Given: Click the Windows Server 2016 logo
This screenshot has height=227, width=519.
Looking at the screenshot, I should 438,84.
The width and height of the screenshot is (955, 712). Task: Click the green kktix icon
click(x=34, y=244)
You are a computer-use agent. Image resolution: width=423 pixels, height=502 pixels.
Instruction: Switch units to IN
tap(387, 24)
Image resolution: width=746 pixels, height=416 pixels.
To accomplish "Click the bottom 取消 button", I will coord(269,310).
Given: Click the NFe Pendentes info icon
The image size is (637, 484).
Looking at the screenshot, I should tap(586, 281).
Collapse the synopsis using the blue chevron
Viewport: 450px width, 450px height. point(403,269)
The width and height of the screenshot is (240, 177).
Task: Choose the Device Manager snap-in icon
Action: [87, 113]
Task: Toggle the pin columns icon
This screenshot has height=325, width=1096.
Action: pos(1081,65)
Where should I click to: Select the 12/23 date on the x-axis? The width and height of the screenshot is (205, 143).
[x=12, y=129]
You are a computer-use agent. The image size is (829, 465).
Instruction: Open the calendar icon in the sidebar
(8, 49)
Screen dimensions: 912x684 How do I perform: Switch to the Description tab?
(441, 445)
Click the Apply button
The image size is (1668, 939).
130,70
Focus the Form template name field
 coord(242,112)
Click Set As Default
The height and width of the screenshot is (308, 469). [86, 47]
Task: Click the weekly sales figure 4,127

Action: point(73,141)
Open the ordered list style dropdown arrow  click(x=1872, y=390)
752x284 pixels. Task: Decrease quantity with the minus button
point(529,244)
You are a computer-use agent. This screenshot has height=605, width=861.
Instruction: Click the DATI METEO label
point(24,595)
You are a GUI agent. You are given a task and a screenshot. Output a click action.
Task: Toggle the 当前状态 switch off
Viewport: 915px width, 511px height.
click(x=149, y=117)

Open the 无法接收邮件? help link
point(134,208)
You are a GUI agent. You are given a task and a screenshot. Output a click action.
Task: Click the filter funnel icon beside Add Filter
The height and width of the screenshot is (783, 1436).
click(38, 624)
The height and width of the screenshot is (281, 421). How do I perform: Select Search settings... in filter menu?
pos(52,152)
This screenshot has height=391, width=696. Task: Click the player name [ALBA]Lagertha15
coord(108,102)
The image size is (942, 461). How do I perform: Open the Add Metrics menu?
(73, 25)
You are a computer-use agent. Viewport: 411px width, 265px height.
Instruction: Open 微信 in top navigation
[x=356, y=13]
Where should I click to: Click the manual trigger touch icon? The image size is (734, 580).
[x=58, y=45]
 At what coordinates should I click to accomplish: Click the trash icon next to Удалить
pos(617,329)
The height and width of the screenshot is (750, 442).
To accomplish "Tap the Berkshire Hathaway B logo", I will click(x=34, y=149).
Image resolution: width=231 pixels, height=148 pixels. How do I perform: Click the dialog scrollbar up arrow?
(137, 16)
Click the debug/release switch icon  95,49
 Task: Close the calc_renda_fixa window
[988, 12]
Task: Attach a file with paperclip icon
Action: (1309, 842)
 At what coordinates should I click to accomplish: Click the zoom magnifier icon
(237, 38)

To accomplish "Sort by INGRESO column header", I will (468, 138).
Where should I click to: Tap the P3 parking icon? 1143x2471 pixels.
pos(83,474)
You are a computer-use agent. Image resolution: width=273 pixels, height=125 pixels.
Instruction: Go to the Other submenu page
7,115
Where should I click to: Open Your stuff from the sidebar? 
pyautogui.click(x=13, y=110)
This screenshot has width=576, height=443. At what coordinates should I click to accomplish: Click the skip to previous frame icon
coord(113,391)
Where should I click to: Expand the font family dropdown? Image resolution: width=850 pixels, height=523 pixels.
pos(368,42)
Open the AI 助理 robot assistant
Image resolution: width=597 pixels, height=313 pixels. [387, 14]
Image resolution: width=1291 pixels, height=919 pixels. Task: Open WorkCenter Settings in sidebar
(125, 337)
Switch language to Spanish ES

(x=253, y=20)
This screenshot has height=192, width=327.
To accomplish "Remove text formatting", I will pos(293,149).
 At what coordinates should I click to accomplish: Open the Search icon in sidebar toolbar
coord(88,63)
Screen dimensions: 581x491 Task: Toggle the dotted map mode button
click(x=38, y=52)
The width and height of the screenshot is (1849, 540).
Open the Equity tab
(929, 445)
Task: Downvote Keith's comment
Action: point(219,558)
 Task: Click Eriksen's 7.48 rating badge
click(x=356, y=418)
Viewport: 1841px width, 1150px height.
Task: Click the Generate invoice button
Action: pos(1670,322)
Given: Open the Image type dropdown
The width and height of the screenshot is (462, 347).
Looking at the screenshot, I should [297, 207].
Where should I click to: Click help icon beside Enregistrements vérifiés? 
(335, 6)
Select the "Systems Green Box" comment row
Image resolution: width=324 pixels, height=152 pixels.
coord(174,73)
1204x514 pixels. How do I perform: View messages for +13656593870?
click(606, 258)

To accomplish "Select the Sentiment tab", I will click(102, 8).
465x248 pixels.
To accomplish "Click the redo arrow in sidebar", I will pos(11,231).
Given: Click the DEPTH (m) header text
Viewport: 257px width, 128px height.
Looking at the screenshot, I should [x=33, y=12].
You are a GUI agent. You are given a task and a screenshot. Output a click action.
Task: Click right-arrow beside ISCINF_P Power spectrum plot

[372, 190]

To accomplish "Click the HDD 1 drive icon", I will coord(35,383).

Work to be completed: Within the records above, each line containing "will" is to be returned.

Response to the task:
To accomplish "Click the bottom 取消 button", I will coord(269,310).
To accomplish "Tap the Berkshire Hathaway B logo", I will click(x=34, y=149).
To accomplish "Sort by INGRESO column header", I will (468, 138).
To accomplish "Remove text formatting", I will pos(293,149).
To accomplish "Select the Sentiment tab", I will click(102, 8).
To accomplish "Click the redo arrow in sidebar", I will pos(11,231).
To accomplish "Click the HDD 1 drive icon", I will coord(35,383).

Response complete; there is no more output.